(Requirement)
Print exactly the line that contains "957x487 pixels." along with every line beneath it to the end of the records below, and omit pictures.

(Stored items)
##########
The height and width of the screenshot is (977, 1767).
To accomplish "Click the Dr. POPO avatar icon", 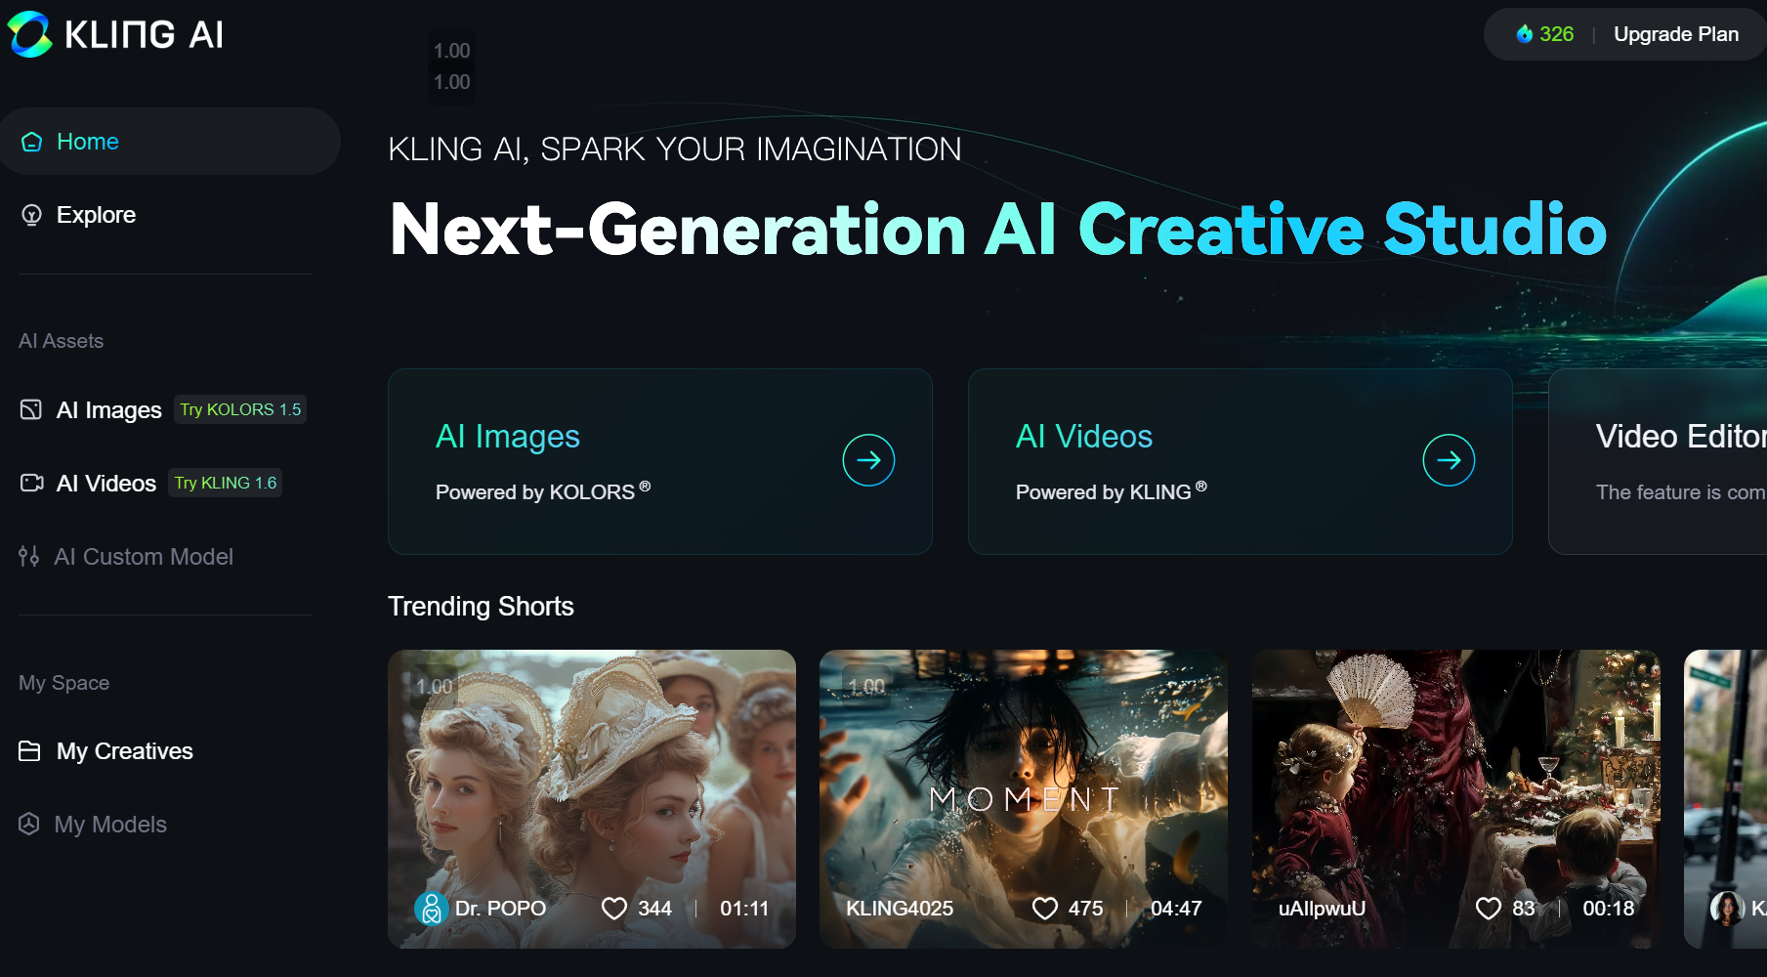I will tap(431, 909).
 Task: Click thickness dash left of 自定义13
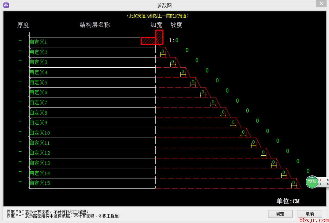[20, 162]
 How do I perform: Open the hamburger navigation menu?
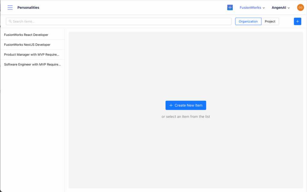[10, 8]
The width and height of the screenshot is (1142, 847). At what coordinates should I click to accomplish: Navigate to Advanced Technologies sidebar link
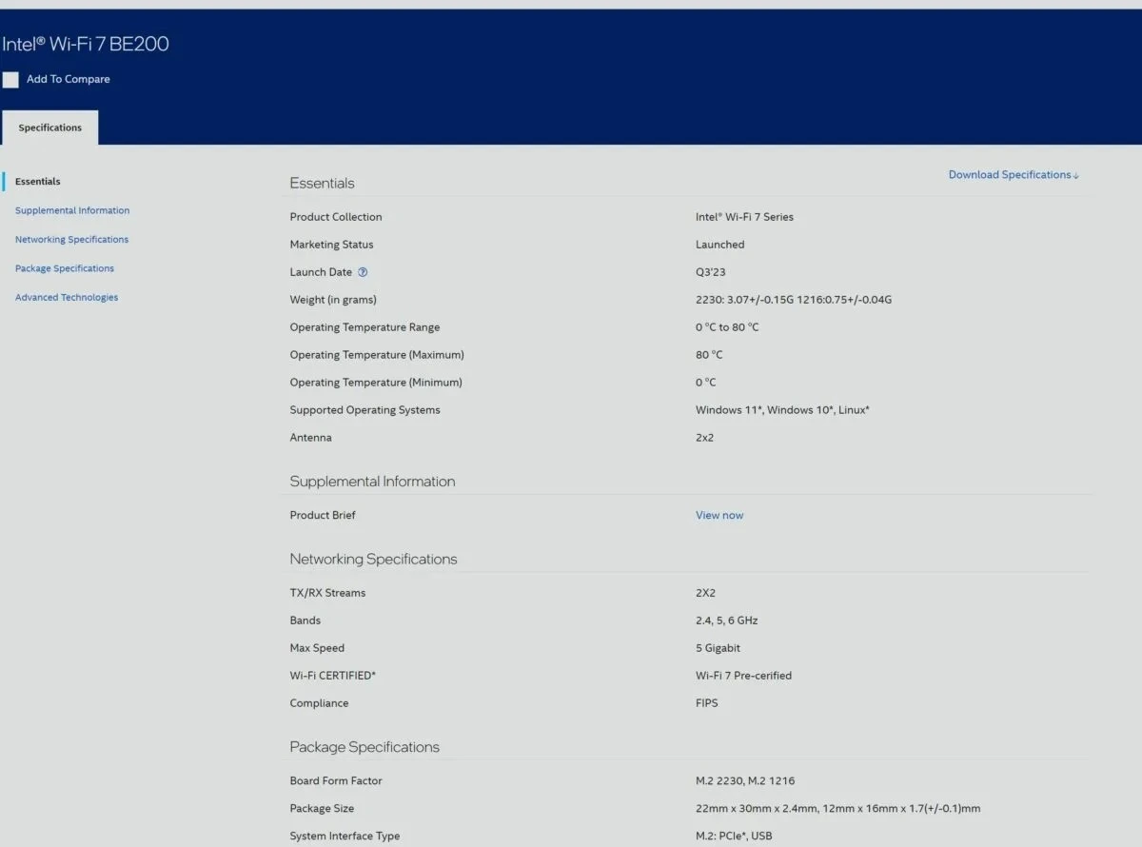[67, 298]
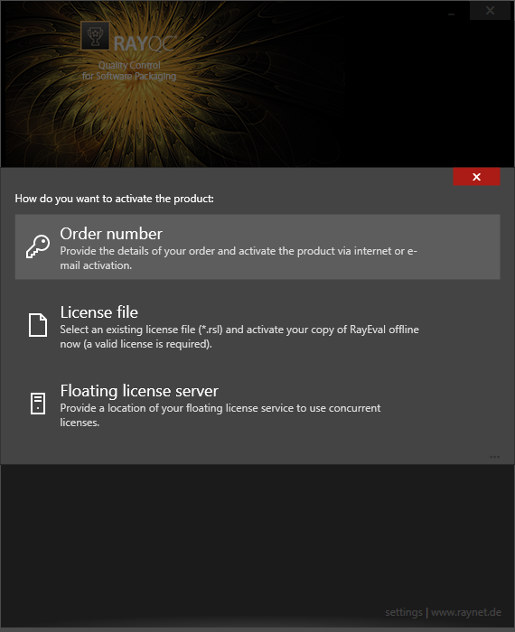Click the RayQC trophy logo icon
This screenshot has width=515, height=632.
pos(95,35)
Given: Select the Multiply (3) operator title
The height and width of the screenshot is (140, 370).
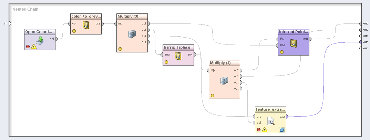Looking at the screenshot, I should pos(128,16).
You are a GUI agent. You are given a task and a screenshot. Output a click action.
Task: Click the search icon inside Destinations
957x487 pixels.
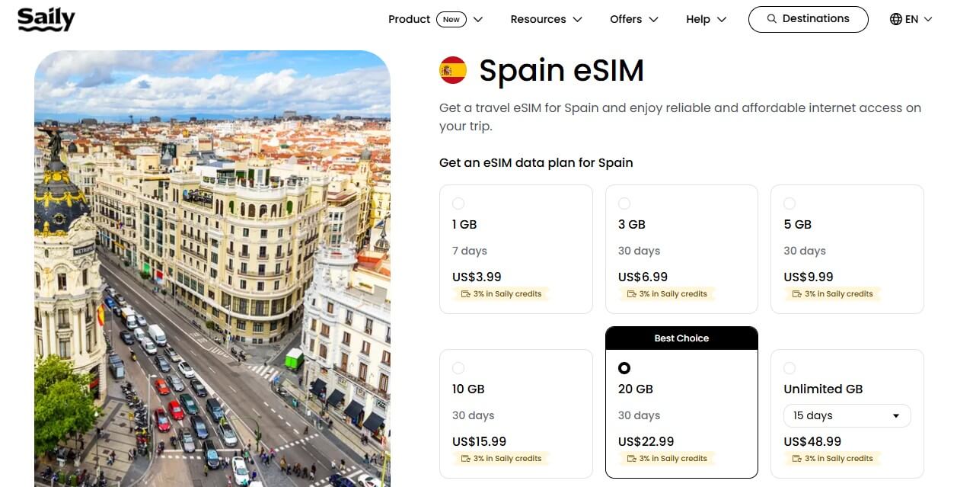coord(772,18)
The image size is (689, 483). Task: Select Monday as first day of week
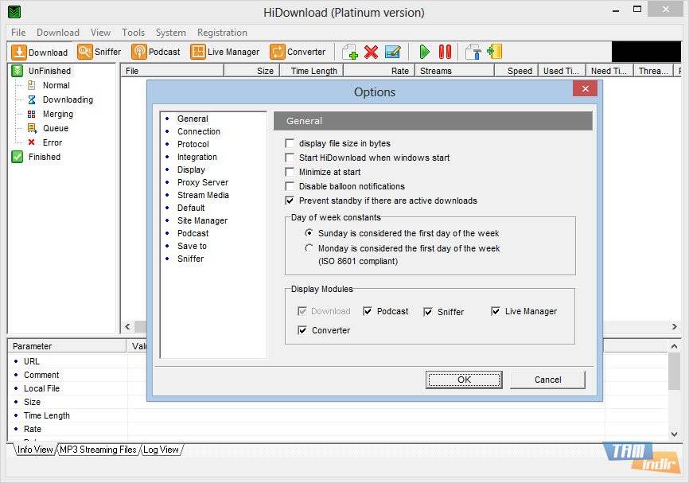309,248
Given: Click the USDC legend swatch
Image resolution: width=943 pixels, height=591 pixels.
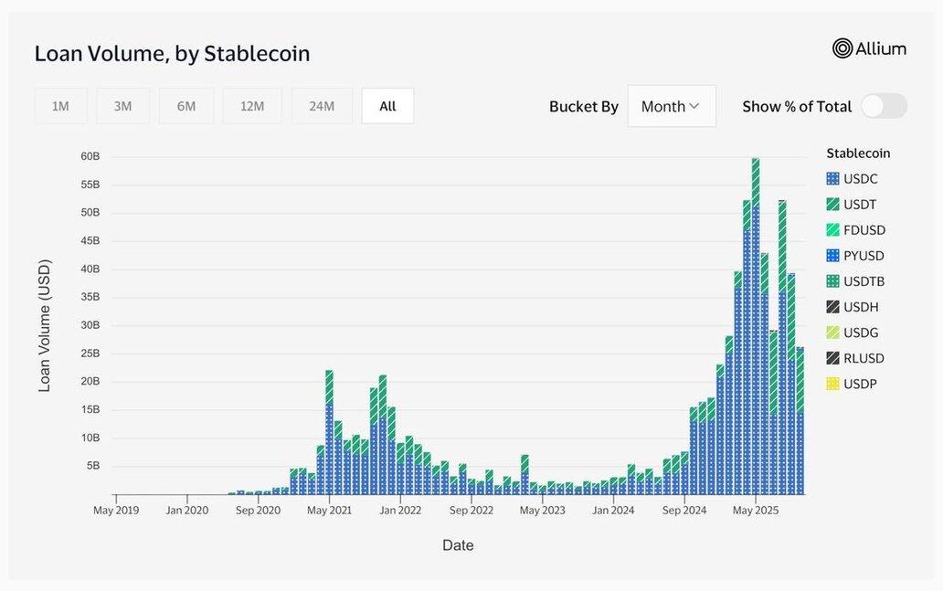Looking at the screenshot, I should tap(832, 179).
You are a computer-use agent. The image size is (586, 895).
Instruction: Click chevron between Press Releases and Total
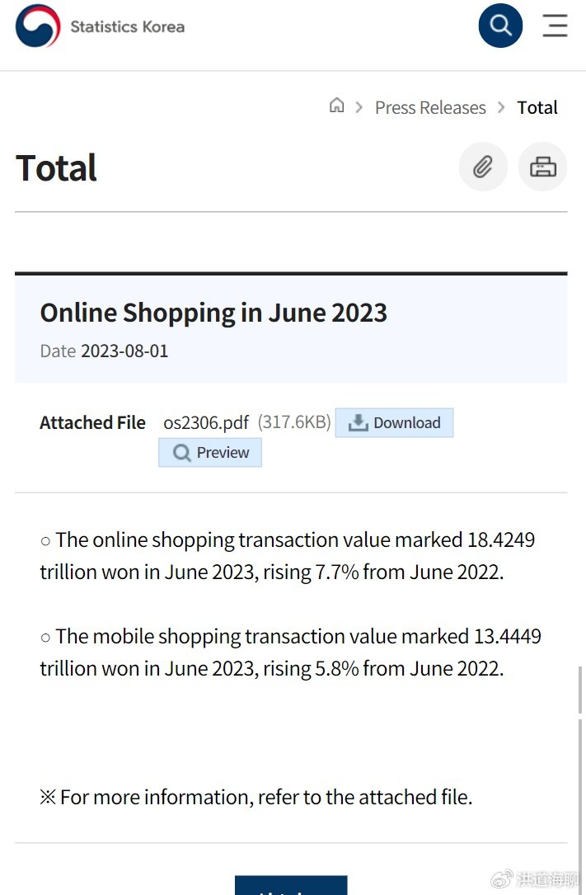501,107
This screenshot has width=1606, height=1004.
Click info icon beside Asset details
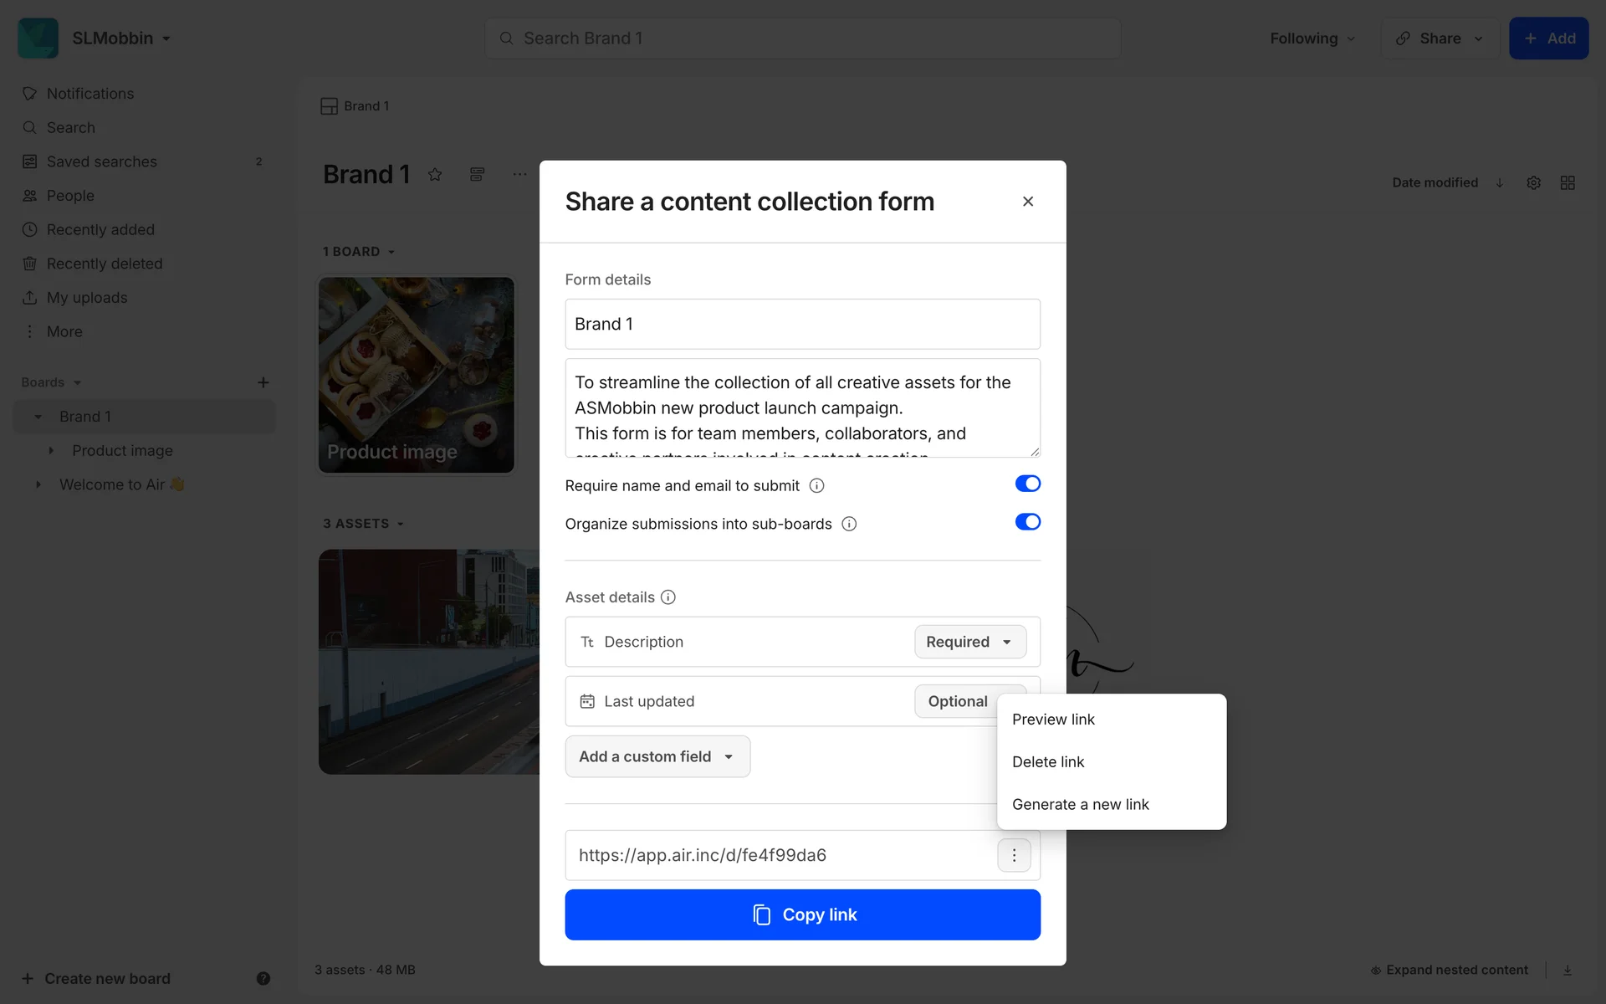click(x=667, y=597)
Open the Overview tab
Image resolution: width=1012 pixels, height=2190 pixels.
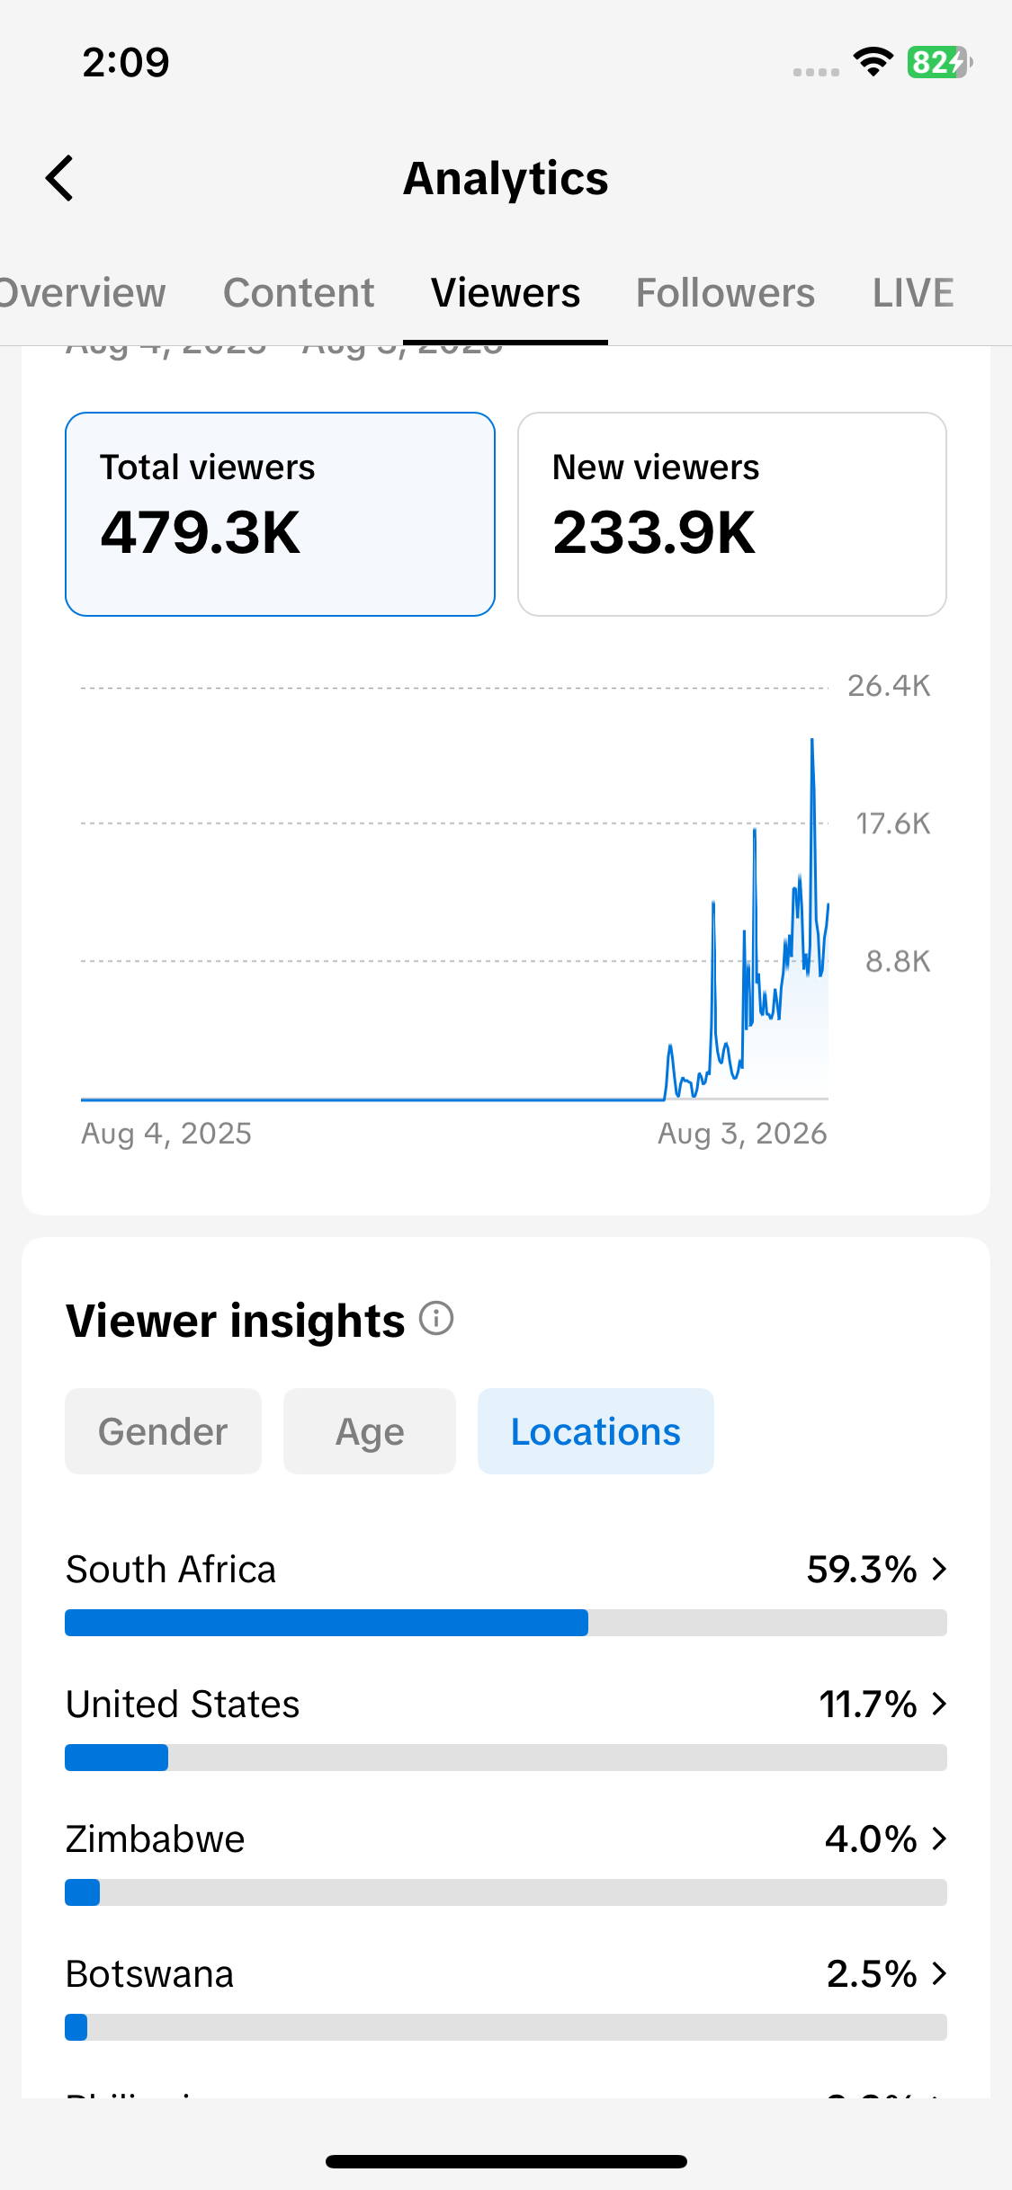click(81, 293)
##########
(Answer space)
957x487 pixels.
coord(772,18)
The image size is (689, 483). Task: Select Monday as first day of week
309,248
Given: Click the USDC legend swatch
Image resolution: width=943 pixels, height=591 pixels.
Looking at the screenshot, I should tap(832, 179).
You are a computer-use agent. The image size is (586, 895).
Instruction: Click chevron between Press Releases and Total
501,107
This screenshot has width=1606, height=1004.
Click info icon beside Asset details
click(x=667, y=597)
Open the Overview tab
Image resolution: width=1012 pixels, height=2190 pixels.
click(81, 293)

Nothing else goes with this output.